## Start
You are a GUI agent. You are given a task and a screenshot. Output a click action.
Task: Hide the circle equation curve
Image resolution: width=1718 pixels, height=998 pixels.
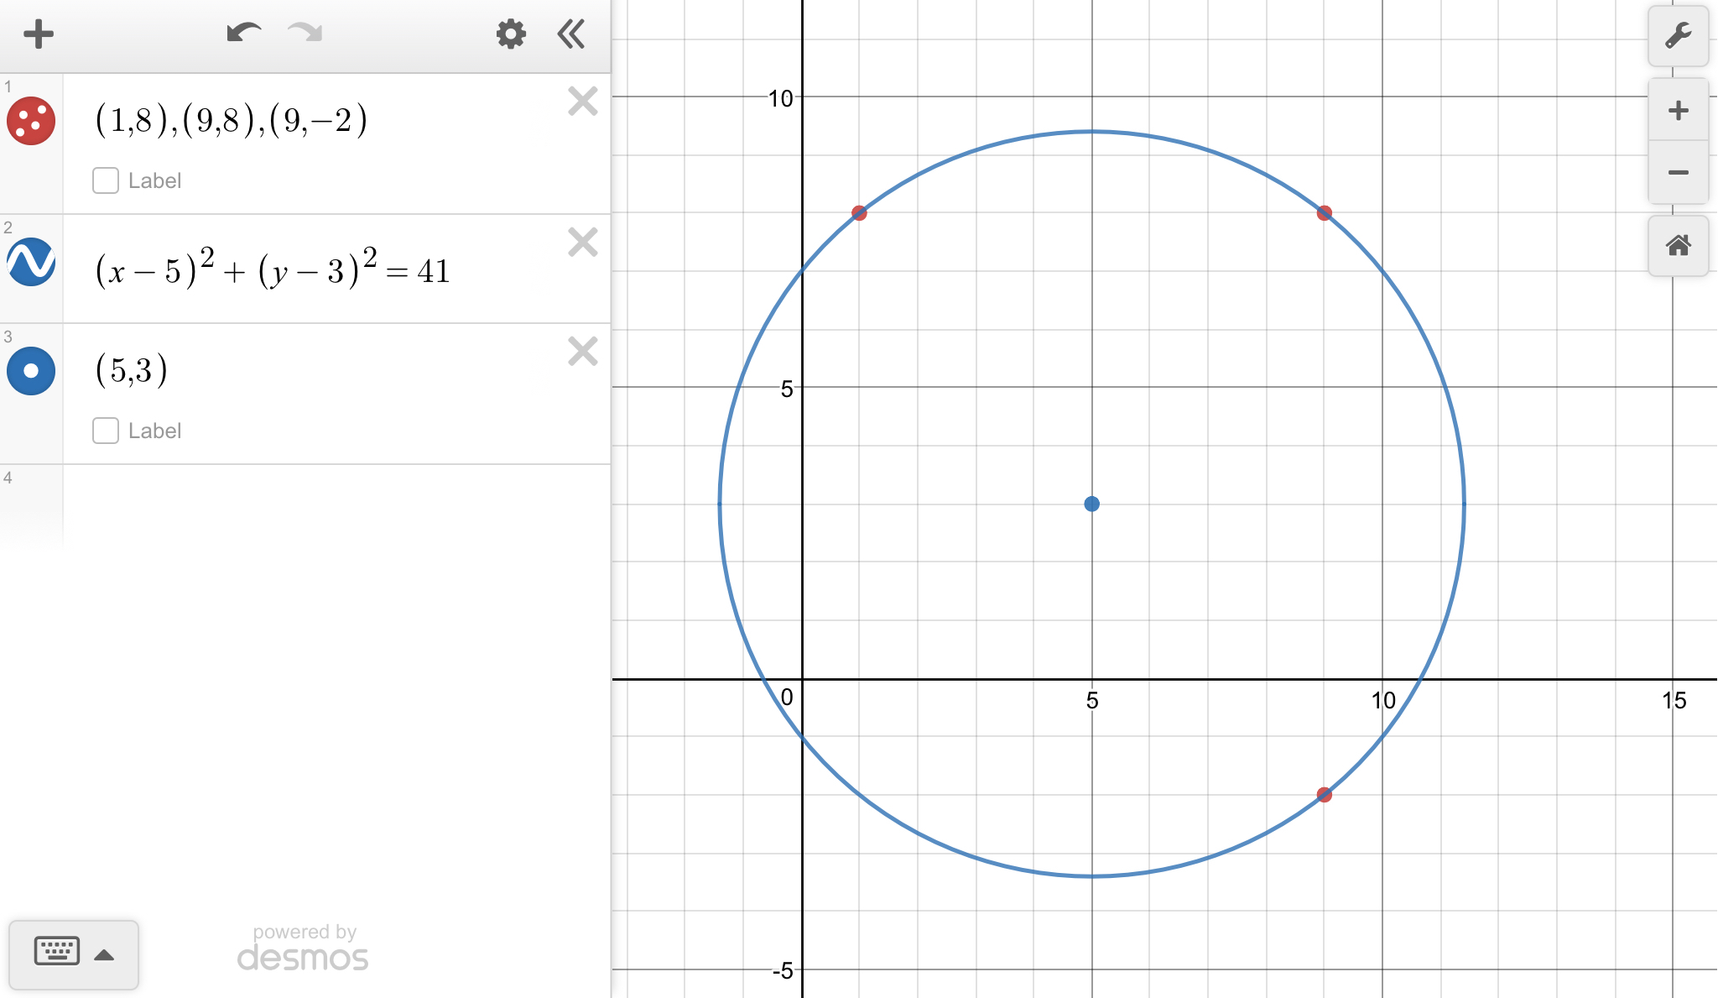31,262
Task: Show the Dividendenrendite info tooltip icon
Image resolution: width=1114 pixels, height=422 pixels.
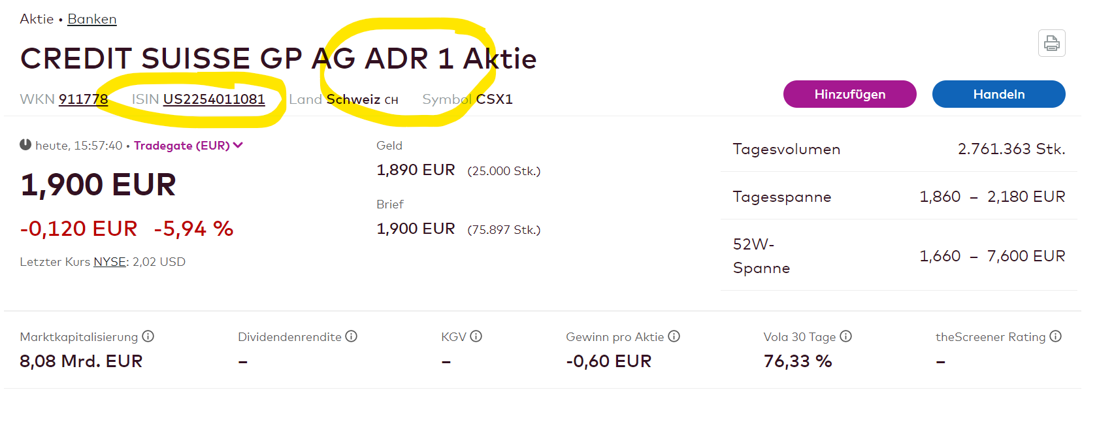Action: pos(352,336)
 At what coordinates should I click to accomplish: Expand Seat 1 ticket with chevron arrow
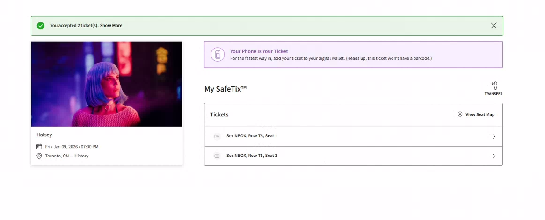494,136
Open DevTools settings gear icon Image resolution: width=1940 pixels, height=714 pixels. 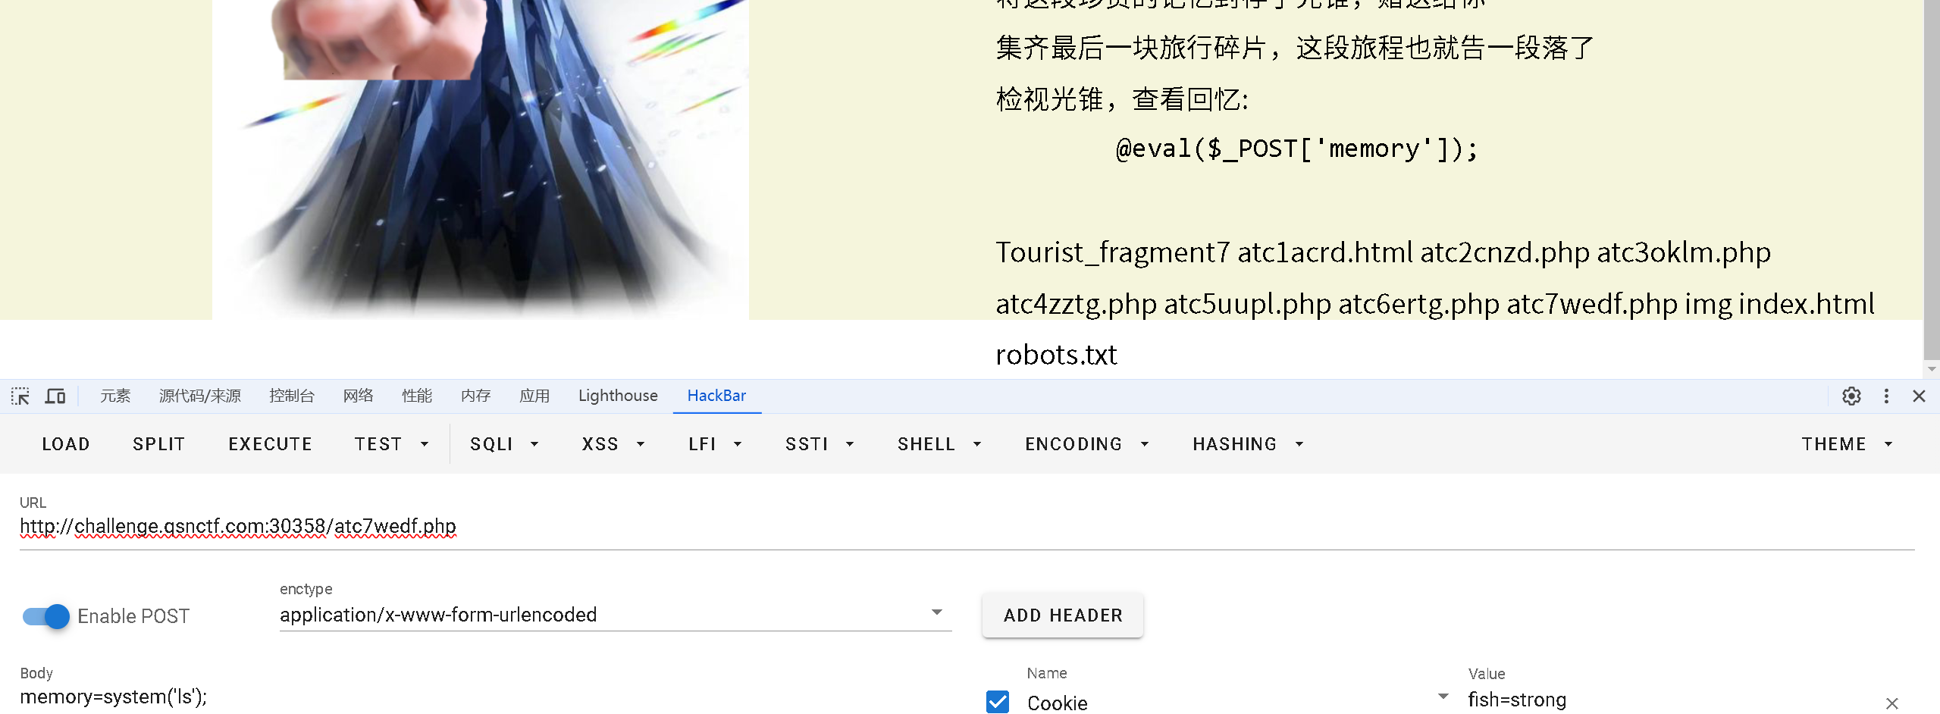point(1851,396)
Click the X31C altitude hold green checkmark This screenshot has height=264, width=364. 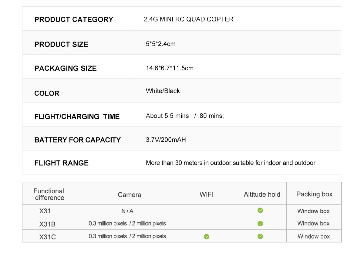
## End
Short task> Copy the rows word for word, from the very first line down to and including the line with "Action: pos(352,336)". Leave out the pictures.

Solution>
You are a GUI agent. You are given a task and a screenshot. Output a click action.
Task: Hide the circle equation curve
Image resolution: width=1718 pixels, height=998 pixels.
31,262
Task: Show the Dividendenrendite info tooltip icon
Image resolution: width=1114 pixels, height=422 pixels.
Action: pos(352,336)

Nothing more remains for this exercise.